Uber Cuba 0106

UBERCUBA

Uber Cuba 0106

Orlando Luis Pardo Lazo

Noviembre 28, 2019

Manejando taxis Uber en el Día de Acción de Gracias, que en Cuba cae cada año alrededor del día en que los españoles fusilaron a ocho estudiantes de medicina. Total, que después de 1959, la Revolución comunista fusilaría (con aplausos internacionales) muchísimas veces esa cifra. De estudiantes y de no estudiantes.
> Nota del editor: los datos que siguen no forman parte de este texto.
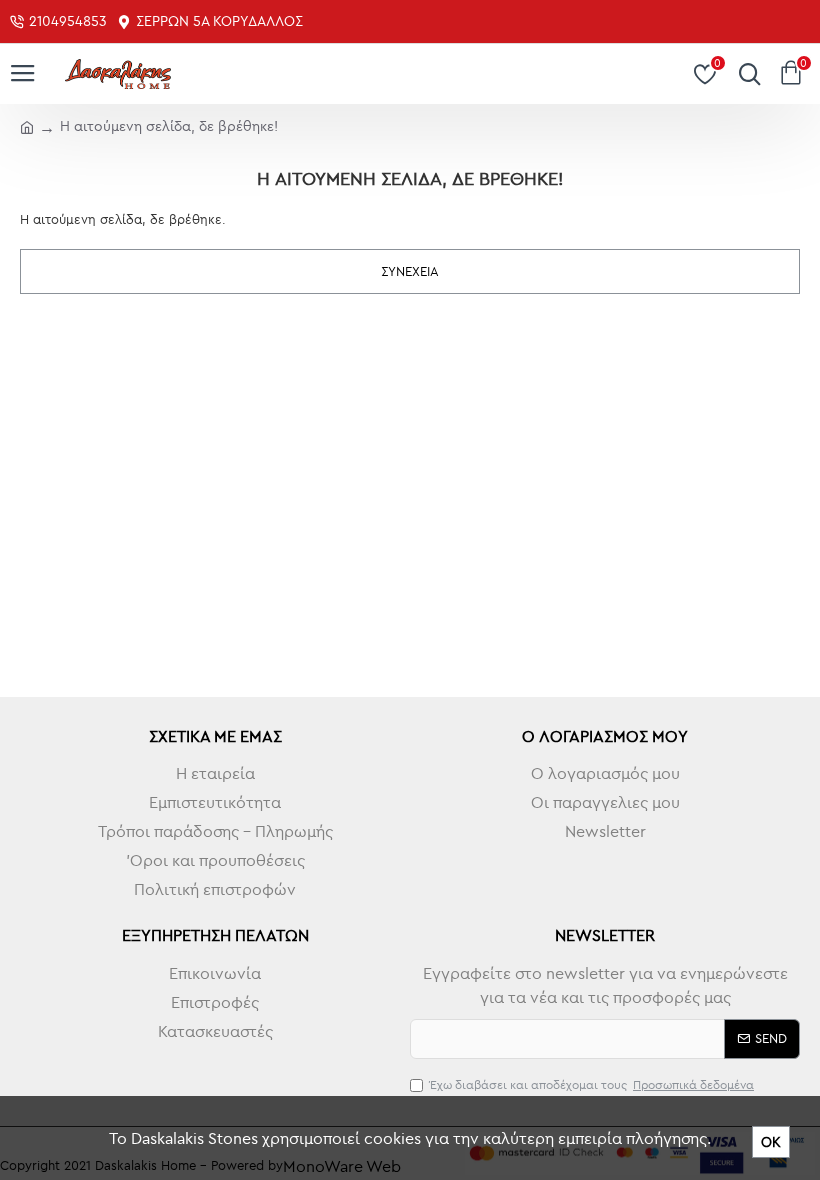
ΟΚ (771, 1142)
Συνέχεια (410, 271)
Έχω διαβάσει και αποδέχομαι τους (592, 1084)
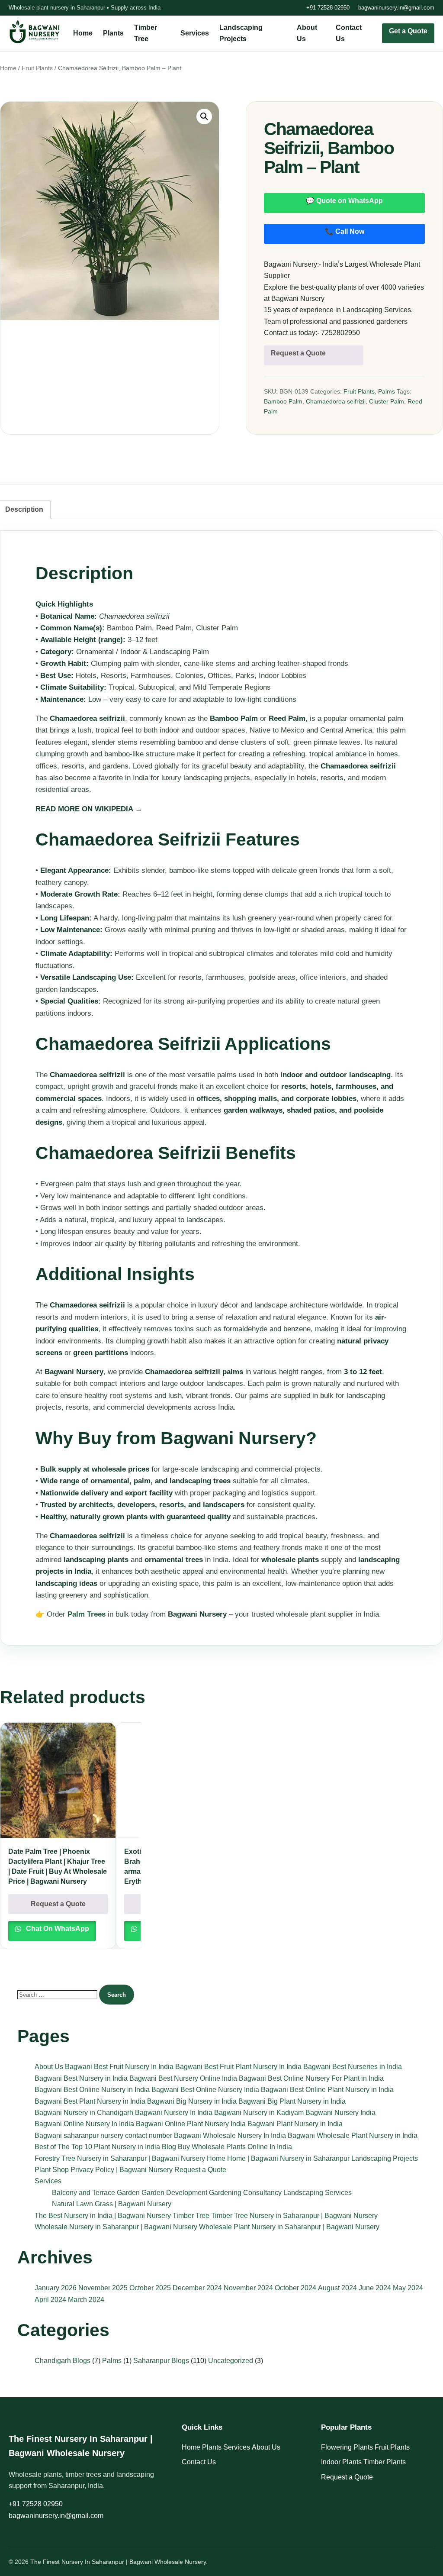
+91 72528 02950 (328, 7)
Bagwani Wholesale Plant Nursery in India (352, 2135)
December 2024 (197, 2288)
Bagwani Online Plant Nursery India (191, 2123)
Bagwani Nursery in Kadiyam (259, 2112)
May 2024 (408, 2288)
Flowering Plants (347, 2447)
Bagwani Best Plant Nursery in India (90, 2101)
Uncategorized (230, 2360)
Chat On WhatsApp (56, 1928)
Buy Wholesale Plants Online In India (235, 2146)
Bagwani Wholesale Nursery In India (230, 2135)
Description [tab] (24, 509)
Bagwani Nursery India (340, 2112)
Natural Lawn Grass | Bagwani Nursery (111, 2204)
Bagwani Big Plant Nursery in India (292, 2101)
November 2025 (103, 2288)
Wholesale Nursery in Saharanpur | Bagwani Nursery (116, 2227)
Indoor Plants (341, 2462)
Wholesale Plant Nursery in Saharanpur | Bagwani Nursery (289, 2227)
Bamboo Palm (283, 401)
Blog (169, 2146)
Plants (113, 33)
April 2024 (50, 2299)
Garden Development (174, 2192)
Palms (386, 391)
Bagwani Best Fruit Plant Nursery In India (238, 2066)
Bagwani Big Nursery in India (192, 2101)
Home (83, 33)
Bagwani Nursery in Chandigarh (84, 2112)
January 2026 (56, 2288)
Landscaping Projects (384, 2158)
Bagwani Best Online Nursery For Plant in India (311, 2078)
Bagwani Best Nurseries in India (352, 2066)
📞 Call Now (344, 231)
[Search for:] (58, 1994)
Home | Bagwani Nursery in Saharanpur (288, 2158)
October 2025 (150, 2288)
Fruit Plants (37, 68)
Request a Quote (298, 353)
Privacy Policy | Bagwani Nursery (122, 2169)
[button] (204, 116)
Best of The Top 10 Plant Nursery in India (97, 2146)
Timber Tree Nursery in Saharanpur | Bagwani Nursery (294, 2215)
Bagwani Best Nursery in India (81, 2078)
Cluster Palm (386, 401)
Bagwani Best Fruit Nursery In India (119, 2066)
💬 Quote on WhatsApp (344, 200)
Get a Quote (408, 31)
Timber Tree (191, 2215)
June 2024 (375, 2288)
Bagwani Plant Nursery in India (295, 2123)
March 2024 (86, 2299)
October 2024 (295, 2288)
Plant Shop (52, 2169)
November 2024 (248, 2288)
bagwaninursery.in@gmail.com (396, 7)
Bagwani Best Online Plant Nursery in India (327, 2089)
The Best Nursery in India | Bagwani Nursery (103, 2215)
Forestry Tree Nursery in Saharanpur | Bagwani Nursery (120, 2158)
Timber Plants (384, 2462)
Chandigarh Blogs (62, 2360)
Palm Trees (86, 1614)
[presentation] (153, 1732)
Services (194, 33)
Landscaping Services (317, 2192)
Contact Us (199, 2462)
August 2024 (337, 2288)
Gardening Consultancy (245, 2192)
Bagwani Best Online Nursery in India (92, 2089)
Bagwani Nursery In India (173, 2112)
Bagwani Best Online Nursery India (205, 2089)
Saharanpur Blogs (161, 2360)
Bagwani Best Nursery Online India (183, 2078)
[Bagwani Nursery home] (35, 31)
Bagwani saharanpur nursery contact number (103, 2135)
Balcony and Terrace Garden (96, 2192)
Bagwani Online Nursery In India (84, 2123)
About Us (49, 2066)
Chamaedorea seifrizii (336, 401)
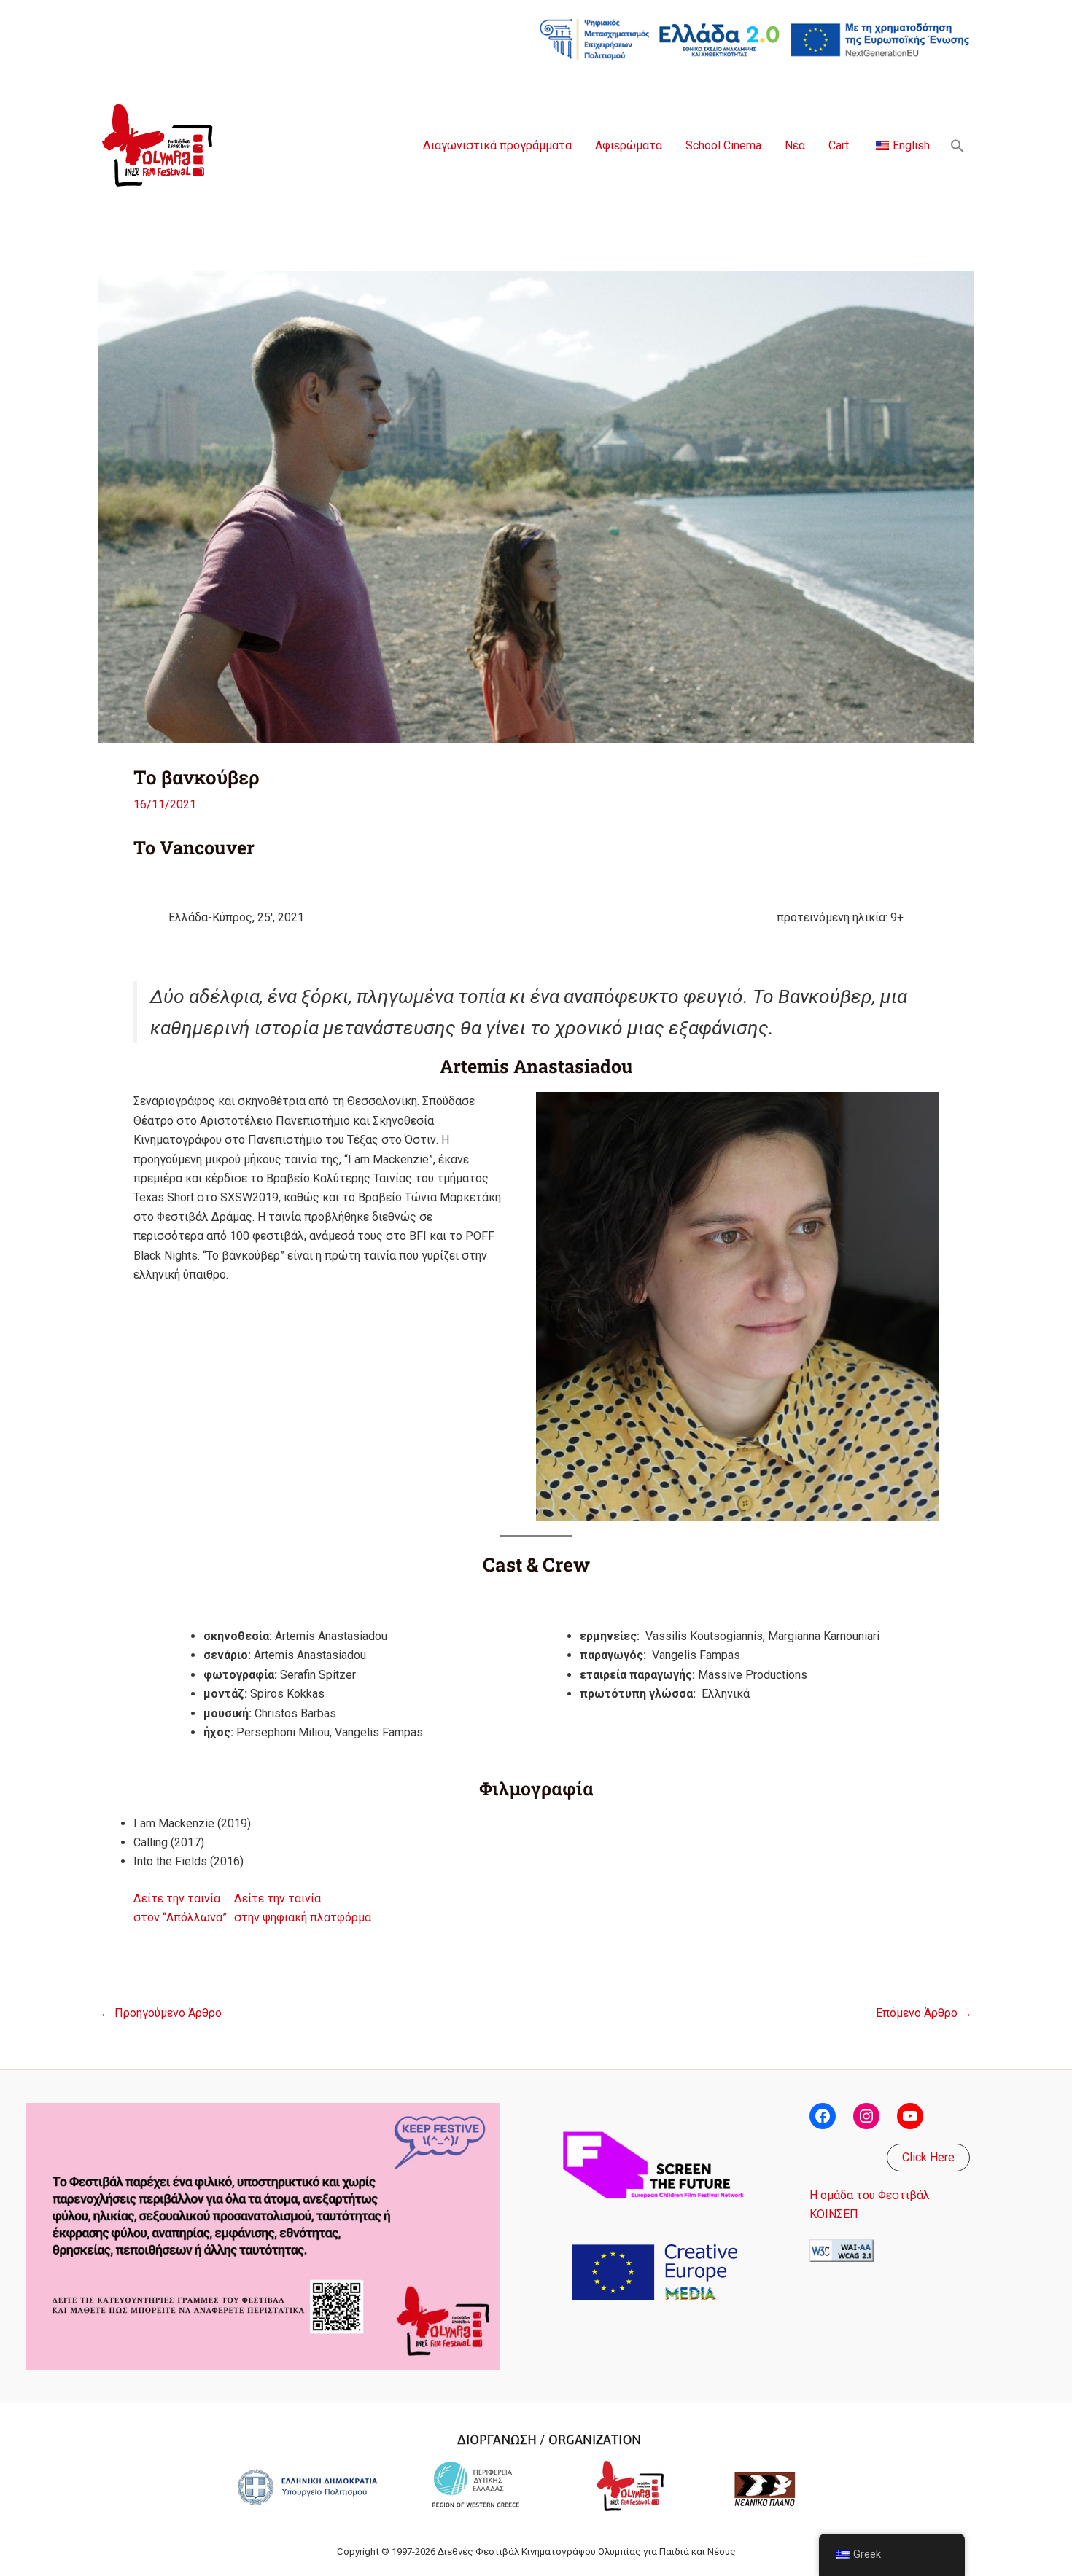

Pero eso es lo de menos ahora. Ahora lo de más es pisar el acelerador y atravesar en paz póstuma, sin que la tristeza nos reconcoma por dentro, otro Día de Acción de Gracias en los Estados Unidos de América.

Viva la Yuma entera agradecida. Un país que ha sido minado por su inmigración intelectual, por los extranjeros de élite que desembarcan aquí con la única intención de no hacer dinero ellos. Ni tampoco dejar que los americanos lo hagan. El capitalismo se cae por la academia fundamentalista foránea, tan bien arraigada en el hemisferio occidental. Sobre todo, desde la hégira dialéctico-materialista de la Segunda Guerra Mundial.

No les voy a contar lo que me pasó este jueves 28 de noviembre de 2019. Voy a contar solamente lo que pensé, mientras soltaba a un pasajero y recogía al próximo.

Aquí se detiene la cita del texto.